Une explosion des reportings réglementaires depuis 20 ans… et ce n’est pas fini !


En résumé :

  • « La BCE prévoit le déploiement de l’initiative IReF (Integrated Reporting Framework) à horizon 2027 dont l’objectif est de normaliser la production des données réglementaires et de réduire la charge de travail dédiée à la production des reportings par les banques »
  • Les établissements doivent anticiper et adapter les évolutions réglementaires et s’interroger sur le modèle de données et le modèle opérationnel pour la production des reportings réglementaires d’ici là
  • Pour supporter la trajectoire IReF, la BCE a également proposé un dictionnaire de données (BIRD, Banks’ Integrated Reporting Dictionary)
  • Ces nouvelles attentes présentent également leur lot de challenges, les banques doivent anticiper l’agenda réglementaire à venir notamment sur la thématique ESG et l’intégration des données extra-financières

Depuis 2006 et la mise en place des Finrep / Corep, le nombre de reportings réglementaires a augmenté de 80% : reportings en normes locales (avec SURFI devenu RUBA en 2022), reportings BCE (solvabilité, liquidité…) réguliers et ad-hoc.  A ces reportings « core », de nombreux reportings « satellites » sont venus s’ajouter, permettant de produire de l’information analytique complémentaire : STE sur les taux d’intérêt, Fundings plans pour la planification, ainsi que de nombreuses demandes ad-hoc du régulateur (AQR, stress-tests…).
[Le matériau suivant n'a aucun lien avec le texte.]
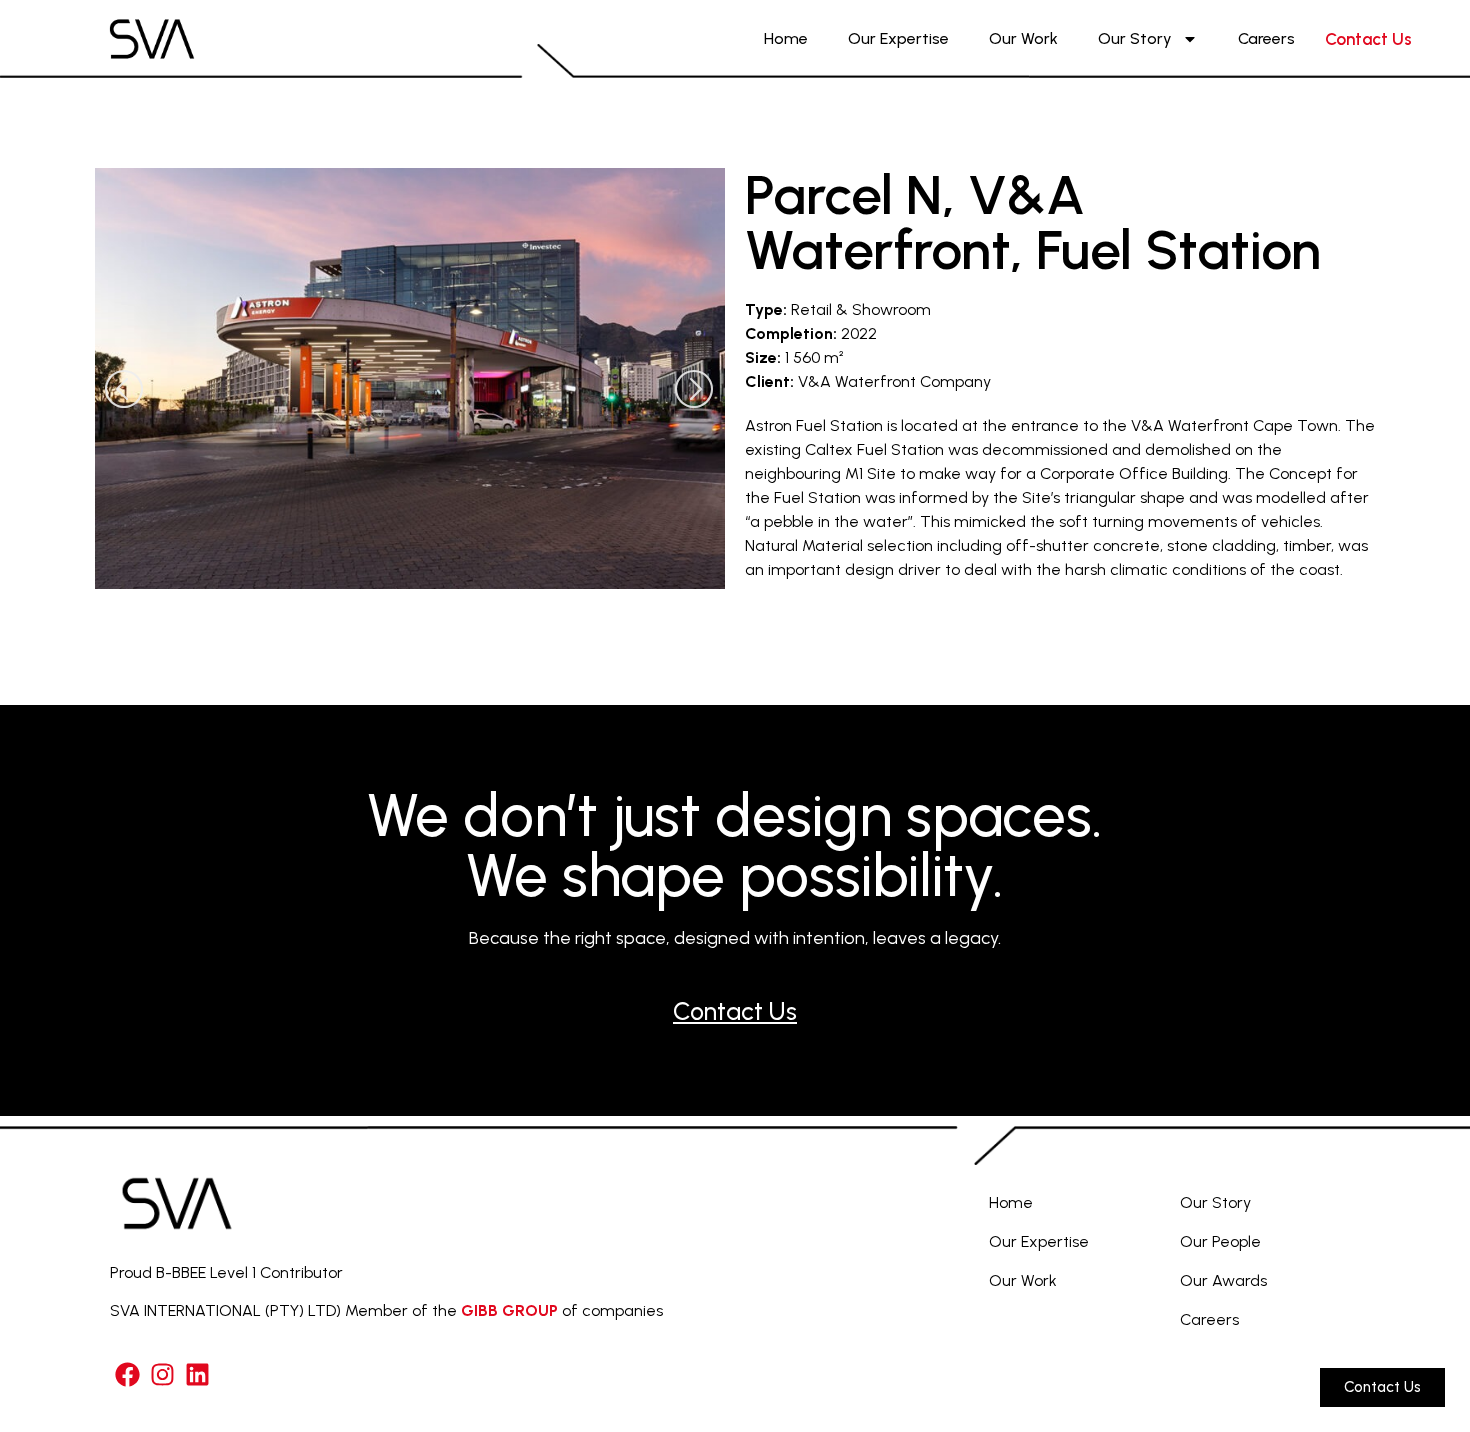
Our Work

Enfin, des reportings encore plus récents comme ANACREDIT et ANATITRE imposent de fournir de l’information très granulaire et transactionnelle.

La pression devrait encore s’accroître avec une réglementation ESG qui entre progressivement en vigueur : taxonomie verte déployée du 1er janvier 2022 à 2024, directive CSRD en 2023, exercices de stress-tests climatiques… Les banques doivent donc désormais gérer une quantité exponentielle de données granulaires à communiquer aux régulateurs pour se conformer aux exigences des déclarations.

Des coûts opérationnels de production importants découlent de la fréquence élevée, des délais très courts et des volumes importants à fournir. A ces éléments s’ajoute la complexité relative à la gestion des données collectées, les établissements bancaires devant stocker des volumes de données considérables et hétérogènes, issus de sources multiples.

Les banques doivent également s’assurer que les données fournies aux régulateurs via les différents reportings sont homogènes et cohérentes. Cet objectif n’est parfois pas aisé à atteindre en raison de l’hétérogénéité des sources de production des reportings et des référentiels. Le défi principal pour les banques consiste ainsi à répondre au mieux à la réglementation, sans détruire de valeur.

C’est pour aider les banques à répondre à ces défis que l’EBA a mené une étude permettant de comprendre les coûts réels des reportings réglementaires supportés par les banques. Quatre types de recommandations ont été émises à l’issue de cette étude en 2021 :

  • Changements dans le processus de développement du cadre européen
  • Modifications de la conception des exigences de reporting prudentiel de l’EBA et du contenu des rapports
  • Coordination et intégration des demandes de données et des exigences de reporting
  • Modification du processus de reporting, y compris via l’utilisation plus large de la technologie

Aujourd’hui, quelle est la réponse des directions financières ?

Les enjeux liés à la maîtrise des données ne sont pas nouveaux et les acteurs financiers s’y attèlent depuis plus d’une dizaine d’années. Tout repose ainsi sur la structuration d’un modèle de données unique et l’utilisation qui en est faite.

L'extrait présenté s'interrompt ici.